__Material supplied__:
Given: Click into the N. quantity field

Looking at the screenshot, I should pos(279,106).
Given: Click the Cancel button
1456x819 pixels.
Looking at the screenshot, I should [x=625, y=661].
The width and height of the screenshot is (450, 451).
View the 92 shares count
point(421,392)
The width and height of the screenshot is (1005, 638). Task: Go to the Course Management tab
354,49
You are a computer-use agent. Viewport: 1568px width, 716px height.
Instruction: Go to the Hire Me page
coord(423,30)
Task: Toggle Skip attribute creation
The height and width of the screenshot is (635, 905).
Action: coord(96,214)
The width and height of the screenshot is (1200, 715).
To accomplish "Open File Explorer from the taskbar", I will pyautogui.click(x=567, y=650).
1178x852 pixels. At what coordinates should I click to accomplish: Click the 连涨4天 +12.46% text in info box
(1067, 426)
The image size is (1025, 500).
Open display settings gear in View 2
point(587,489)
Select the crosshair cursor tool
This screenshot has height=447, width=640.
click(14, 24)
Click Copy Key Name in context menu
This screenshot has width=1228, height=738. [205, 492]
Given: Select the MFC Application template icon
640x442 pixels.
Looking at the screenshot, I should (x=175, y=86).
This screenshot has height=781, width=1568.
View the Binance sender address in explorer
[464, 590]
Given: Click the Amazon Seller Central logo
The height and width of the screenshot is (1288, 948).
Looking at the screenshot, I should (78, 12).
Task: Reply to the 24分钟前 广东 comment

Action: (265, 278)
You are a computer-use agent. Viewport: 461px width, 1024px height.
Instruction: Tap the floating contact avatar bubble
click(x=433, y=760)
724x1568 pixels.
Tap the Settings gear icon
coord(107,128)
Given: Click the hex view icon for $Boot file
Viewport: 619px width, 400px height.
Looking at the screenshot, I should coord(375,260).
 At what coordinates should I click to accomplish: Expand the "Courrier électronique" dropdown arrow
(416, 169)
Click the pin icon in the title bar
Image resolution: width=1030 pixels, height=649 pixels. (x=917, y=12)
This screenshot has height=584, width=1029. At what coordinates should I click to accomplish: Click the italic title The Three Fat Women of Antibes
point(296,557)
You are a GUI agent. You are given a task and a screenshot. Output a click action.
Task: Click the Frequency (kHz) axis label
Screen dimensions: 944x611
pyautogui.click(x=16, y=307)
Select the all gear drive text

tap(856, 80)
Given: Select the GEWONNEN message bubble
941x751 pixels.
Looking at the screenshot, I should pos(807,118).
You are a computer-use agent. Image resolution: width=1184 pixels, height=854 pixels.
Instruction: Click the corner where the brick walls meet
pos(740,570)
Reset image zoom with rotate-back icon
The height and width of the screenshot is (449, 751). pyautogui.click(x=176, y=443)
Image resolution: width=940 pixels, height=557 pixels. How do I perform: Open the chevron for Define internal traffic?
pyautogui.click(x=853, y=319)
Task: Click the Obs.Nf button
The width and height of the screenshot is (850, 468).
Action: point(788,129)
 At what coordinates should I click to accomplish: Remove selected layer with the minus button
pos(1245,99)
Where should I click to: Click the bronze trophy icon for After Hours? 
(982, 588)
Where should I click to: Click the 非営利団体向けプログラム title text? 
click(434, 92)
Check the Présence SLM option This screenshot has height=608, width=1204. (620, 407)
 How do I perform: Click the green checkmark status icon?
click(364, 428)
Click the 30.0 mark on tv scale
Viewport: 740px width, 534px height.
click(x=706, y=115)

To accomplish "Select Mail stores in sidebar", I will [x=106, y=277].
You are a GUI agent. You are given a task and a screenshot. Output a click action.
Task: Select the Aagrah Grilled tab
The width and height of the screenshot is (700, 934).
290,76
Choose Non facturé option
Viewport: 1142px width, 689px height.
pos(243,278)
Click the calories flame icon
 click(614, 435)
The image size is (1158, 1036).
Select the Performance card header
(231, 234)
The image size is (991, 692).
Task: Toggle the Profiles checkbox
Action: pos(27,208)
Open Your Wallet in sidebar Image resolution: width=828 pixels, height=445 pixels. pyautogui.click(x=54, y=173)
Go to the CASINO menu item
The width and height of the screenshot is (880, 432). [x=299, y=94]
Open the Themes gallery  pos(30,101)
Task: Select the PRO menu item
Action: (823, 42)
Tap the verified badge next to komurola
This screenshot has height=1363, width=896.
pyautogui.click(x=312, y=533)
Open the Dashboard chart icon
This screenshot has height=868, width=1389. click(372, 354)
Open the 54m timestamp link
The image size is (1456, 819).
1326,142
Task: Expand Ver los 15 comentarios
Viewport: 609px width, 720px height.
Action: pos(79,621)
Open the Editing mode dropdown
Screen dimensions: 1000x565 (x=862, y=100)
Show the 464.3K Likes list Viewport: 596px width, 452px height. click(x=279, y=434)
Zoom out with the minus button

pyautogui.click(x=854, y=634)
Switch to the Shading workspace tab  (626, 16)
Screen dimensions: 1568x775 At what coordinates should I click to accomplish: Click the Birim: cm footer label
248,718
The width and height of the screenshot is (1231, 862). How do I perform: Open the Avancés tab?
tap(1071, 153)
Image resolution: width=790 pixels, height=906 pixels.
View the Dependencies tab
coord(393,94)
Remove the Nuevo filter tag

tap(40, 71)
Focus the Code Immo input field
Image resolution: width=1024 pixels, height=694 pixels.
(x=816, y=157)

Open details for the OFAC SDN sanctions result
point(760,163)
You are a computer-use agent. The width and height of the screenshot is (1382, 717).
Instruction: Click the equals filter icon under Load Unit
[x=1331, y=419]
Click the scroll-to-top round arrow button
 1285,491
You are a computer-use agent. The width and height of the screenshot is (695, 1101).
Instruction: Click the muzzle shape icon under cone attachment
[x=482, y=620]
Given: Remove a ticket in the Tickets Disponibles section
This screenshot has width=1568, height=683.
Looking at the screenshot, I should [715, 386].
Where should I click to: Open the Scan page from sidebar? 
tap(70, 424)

__What the exercise asks__:
Repeat all of the data exactly. Include every line.

__Written solution__:
Given: Click into the N. quantity field

Looking at the screenshot, I should pos(279,106).
Given: Click the Cancel button
1456x819 pixels.
Looking at the screenshot, I should [x=625, y=661].
The width and height of the screenshot is (450, 451).
View the 92 shares count
point(421,392)
The width and height of the screenshot is (1005, 638). Task: Go to the Course Management tab
354,49
You are a computer-use agent. Viewport: 1568px width, 716px height.
Instruction: Go to the Hire Me page
coord(423,30)
Task: Toggle Skip attribute creation
The height and width of the screenshot is (635, 905).
Action: coord(96,214)
The width and height of the screenshot is (1200, 715).
To accomplish "Open File Explorer from the taskbar", I will pyautogui.click(x=567, y=650).
1178x852 pixels. At what coordinates should I click to accomplish: Click the 连涨4天 +12.46% text in info box
(1067, 426)
The image size is (1025, 500).
Open display settings gear in View 2
point(587,489)
Select the crosshair cursor tool
This screenshot has height=447, width=640.
click(14, 24)
Click Copy Key Name in context menu
This screenshot has width=1228, height=738. [205, 492]
Given: Select the MFC Application template icon
640x442 pixels.
Looking at the screenshot, I should (x=175, y=86).
This screenshot has height=781, width=1568.
View the Binance sender address in explorer
[464, 590]
Given: Click the Amazon Seller Central logo
The height and width of the screenshot is (1288, 948).
Looking at the screenshot, I should (78, 12).
Task: Reply to the 24分钟前 广东 comment

Action: (265, 278)
You are a computer-use agent. Viewport: 461px width, 1024px height.
Instruction: Tap the floating contact avatar bubble
click(x=433, y=760)
724x1568 pixels.
Tap the Settings gear icon
coord(107,128)
Given: Click the hex view icon for $Boot file
Viewport: 619px width, 400px height.
Looking at the screenshot, I should coord(375,260).
 At what coordinates should I click to accomplish: Expand the "Courrier électronique" dropdown arrow
(416, 169)
Click the pin icon in the title bar
Image resolution: width=1030 pixels, height=649 pixels. (x=917, y=12)
This screenshot has height=584, width=1029. At what coordinates should I click to accomplish: Click the italic title The Three Fat Women of Antibes
point(296,557)
You are a GUI agent. You are given a task and a screenshot. Output a click action.
Task: Click the Frequency (kHz) axis label
Screen dimensions: 944x611
pyautogui.click(x=16, y=307)
Select the all gear drive text

tap(856, 80)
Given: Select the GEWONNEN message bubble
941x751 pixels.
Looking at the screenshot, I should pos(807,118).
You are a computer-use agent. Image resolution: width=1184 pixels, height=854 pixels.
Instruction: Click the corner where the brick walls meet
pos(740,570)
Reset image zoom with rotate-back icon
The height and width of the screenshot is (449, 751). pyautogui.click(x=176, y=443)
Image resolution: width=940 pixels, height=557 pixels. How do I perform: Open the chevron for Define internal traffic?
pyautogui.click(x=853, y=319)
Task: Click the Obs.Nf button
The width and height of the screenshot is (850, 468).
Action: point(788,129)
 At what coordinates should I click to accomplish: Remove selected layer with the minus button
pos(1245,99)
Where should I click to: Click the bronze trophy icon for After Hours? 
(982, 588)
Where should I click to: Click the 非営利団体向けプログラム title text? 
click(434, 92)
Check the Présence SLM option This screenshot has height=608, width=1204. (620, 407)
 How do I perform: Click the green checkmark status icon?
click(364, 428)
Click the 30.0 mark on tv scale
Viewport: 740px width, 534px height.
click(x=706, y=115)

To accomplish "Select Mail stores in sidebar", I will [x=106, y=277].
You are a GUI agent. You are given a task and a screenshot. Output a click action.
Task: Select the Aagrah Grilled tab
The width and height of the screenshot is (700, 934).
290,76
Choose Non facturé option
Viewport: 1142px width, 689px height.
pos(243,278)
Click the calories flame icon
 click(614, 435)
The image size is (1158, 1036).
Select the Performance card header
(231, 234)
The image size is (991, 692).
Task: Toggle the Profiles checkbox
Action: pos(27,208)
Open Your Wallet in sidebar Image resolution: width=828 pixels, height=445 pixels. pyautogui.click(x=54, y=173)
Go to the CASINO menu item
The width and height of the screenshot is (880, 432). [x=299, y=94]
Open the Themes gallery  pos(30,101)
Task: Select the PRO menu item
Action: (823, 42)
Tap the verified badge next to komurola
This screenshot has height=1363, width=896.
pyautogui.click(x=312, y=533)
Open the Dashboard chart icon
This screenshot has height=868, width=1389. click(372, 354)
Open the 54m timestamp link
The image size is (1456, 819).
1326,142
Task: Expand Ver los 15 comentarios
Viewport: 609px width, 720px height.
Action: pos(79,621)
Open the Editing mode dropdown
Screen dimensions: 1000x565 (x=862, y=100)
Show the 464.3K Likes list Viewport: 596px width, 452px height. click(x=279, y=434)
Zoom out with the minus button

pyautogui.click(x=854, y=634)
Switch to the Shading workspace tab  (626, 16)
Screen dimensions: 1568x775 At what coordinates should I click to accomplish: Click the Birim: cm footer label
248,718
The width and height of the screenshot is (1231, 862). How do I perform: Open the Avancés tab?
tap(1071, 153)
Image resolution: width=790 pixels, height=906 pixels.
View the Dependencies tab
coord(393,94)
Remove the Nuevo filter tag

tap(40, 71)
Focus the Code Immo input field
Image resolution: width=1024 pixels, height=694 pixels.
(x=816, y=157)

Open details for the OFAC SDN sanctions result
point(760,163)
You are a computer-use agent. The width and height of the screenshot is (1382, 717).
Instruction: Click the equals filter icon under Load Unit
[x=1331, y=419]
Click the scroll-to-top round arrow button
 1285,491
You are a computer-use agent. The width and height of the screenshot is (695, 1101).
Instruction: Click the muzzle shape icon under cone attachment
[x=482, y=620]
Given: Remove a ticket in the Tickets Disponibles section
This screenshot has width=1568, height=683.
Looking at the screenshot, I should [715, 386].
Where should I click to: Open the Scan page from sidebar? 
tap(70, 424)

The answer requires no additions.